Deborah Mattinson's book describes New Labour's love affair with qual and how familiar techniques can be used in politics

Once upon a time, there was a humble little research methodology called the group discussion. It was flexible, versatile and extremely productive. qualitative researchers up and down the land used it for projects of all shapes and sizes.

Then, almost overnight, it turned into the high profile "focus group". The media took an instant dislike to it, dismissing it as nothing more than a bunch of opinionated Watford housewives. But politicians fell in love with it… and especially those behind the creation of New Labour.

Deborah Mattinson's book, Talking to a Brick Wall, covers her journey from local party volunteer to member of Labour's Shadow Communications Agency, research advisor to the new government, and finally advisor to Gordon Brown and his team.

She (and other research and advertising experts) used well established methods from the commercial world to help make Labour appealing to the voter, resulting in its 1997 landslide victory — providing strategy and communication advice in the early years of government.

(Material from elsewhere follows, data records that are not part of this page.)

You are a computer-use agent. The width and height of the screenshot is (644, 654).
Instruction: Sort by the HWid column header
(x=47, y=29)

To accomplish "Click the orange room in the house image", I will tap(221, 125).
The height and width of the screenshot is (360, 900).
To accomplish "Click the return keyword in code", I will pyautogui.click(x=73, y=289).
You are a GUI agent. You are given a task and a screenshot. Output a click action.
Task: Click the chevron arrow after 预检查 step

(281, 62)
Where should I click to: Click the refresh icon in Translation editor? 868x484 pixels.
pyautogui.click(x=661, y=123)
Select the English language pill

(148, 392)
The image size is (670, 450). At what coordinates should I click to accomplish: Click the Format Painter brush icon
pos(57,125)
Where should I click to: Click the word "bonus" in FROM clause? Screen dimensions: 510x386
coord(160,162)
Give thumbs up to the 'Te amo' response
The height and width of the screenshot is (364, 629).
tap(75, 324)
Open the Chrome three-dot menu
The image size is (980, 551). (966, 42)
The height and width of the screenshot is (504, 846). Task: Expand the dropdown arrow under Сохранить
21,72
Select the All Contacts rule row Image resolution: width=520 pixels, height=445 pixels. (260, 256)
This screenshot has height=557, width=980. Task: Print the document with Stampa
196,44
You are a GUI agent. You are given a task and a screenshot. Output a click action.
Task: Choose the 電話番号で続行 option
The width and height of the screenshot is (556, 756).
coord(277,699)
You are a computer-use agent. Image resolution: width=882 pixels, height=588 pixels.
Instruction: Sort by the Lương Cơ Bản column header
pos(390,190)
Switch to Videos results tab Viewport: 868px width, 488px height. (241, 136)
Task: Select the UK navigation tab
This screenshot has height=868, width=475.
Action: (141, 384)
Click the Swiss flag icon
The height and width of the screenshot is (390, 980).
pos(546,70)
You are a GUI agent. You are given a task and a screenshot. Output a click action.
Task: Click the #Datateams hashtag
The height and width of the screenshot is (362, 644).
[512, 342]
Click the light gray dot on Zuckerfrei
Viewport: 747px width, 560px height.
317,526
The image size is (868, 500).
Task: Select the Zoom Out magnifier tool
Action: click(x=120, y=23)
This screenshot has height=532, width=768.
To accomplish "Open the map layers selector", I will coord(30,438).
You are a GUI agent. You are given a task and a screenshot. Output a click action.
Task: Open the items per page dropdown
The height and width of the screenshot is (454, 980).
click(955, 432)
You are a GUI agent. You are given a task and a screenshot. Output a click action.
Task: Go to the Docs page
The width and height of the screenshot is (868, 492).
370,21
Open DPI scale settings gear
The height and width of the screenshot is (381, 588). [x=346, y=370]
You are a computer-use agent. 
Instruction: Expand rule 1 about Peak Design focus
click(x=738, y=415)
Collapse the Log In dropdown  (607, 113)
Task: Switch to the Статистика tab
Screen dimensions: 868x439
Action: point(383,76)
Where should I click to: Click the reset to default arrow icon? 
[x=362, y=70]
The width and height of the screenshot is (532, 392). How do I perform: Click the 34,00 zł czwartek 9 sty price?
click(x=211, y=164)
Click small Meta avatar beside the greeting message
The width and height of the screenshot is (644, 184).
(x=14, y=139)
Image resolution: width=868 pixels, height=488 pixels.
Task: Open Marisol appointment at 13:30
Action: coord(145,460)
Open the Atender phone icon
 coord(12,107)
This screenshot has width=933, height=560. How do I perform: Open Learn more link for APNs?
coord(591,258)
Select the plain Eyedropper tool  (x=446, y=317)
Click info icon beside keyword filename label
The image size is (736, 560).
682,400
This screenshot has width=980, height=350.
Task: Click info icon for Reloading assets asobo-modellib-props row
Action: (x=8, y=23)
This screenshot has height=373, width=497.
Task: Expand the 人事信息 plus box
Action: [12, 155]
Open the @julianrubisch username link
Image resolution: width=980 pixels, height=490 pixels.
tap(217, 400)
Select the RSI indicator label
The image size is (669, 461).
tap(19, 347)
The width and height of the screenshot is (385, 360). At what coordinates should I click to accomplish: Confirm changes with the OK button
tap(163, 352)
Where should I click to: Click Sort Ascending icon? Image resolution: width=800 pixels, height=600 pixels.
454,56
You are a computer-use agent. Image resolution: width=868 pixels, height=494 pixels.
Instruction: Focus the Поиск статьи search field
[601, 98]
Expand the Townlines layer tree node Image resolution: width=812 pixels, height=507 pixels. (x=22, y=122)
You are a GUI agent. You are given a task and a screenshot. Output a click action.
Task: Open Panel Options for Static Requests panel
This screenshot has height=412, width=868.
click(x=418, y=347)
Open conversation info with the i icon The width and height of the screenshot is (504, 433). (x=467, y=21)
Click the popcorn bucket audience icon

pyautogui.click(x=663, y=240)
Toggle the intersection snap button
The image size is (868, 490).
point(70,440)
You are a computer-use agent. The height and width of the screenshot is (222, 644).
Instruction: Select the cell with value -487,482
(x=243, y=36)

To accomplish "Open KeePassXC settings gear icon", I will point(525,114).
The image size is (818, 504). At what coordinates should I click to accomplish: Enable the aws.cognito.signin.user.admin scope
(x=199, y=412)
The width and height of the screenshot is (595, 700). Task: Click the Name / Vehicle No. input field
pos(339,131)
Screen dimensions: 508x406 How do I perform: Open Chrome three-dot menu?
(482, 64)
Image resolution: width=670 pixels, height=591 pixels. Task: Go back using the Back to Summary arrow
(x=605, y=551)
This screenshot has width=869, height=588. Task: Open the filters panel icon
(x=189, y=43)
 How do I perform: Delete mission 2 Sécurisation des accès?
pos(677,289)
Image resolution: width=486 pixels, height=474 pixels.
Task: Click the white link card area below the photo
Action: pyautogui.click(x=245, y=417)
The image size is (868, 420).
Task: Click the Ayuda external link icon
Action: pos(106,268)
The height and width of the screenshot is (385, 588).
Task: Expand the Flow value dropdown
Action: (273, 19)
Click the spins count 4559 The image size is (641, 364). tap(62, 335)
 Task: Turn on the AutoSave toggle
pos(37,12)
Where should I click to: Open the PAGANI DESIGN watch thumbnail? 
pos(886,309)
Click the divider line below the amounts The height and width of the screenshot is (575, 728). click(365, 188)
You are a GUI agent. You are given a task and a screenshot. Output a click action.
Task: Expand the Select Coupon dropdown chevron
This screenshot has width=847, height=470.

Later, she used focus groups to explore voter perceptions of Gordon Brown in order to help with his transition to Prime Minister.

As the title of the book suggests, however, New Labour gradually stopped listening to her feedback and recommendations as public criticism increased.

Mattinson's real interest is in how this has led to a situation where voters no longer trust politicians, and what can be done about it. For researchers, though, her book is a fascinating insight into how familiar qual techniques can be used on political parties and politicians, just like chocolate bars and washing up liquid.

Early on, she used pen portraits and scrap art to explore political stereotypes. Personification exercises revealed that Labour was seen as an "old man in a cloth cap holding a placard in front of a factory".

To provide feedback on why Labour needed to change its priorities and language, her respondents drew pictures, did word sorts, and described the party leaders as animals, drinks and cars (by the time of the Iraq war, Tony Blair was a weasel or rat).

When she started, she met with resistance from old Labour stalwarts who rejected the idea that qualitative research could provide valid learning and direction. Mattinson makes a strong defence of the focus group approach, concluding that (as we all know) “this insight cannot be gained in any other way”.

Whatever your politics, Talking to a Brick Wall is an entertaining and revealing read. It will confirm your suspicions about the stresses of political life, and definitely confirm your belief in the versatility and effectiveness of qualitative research!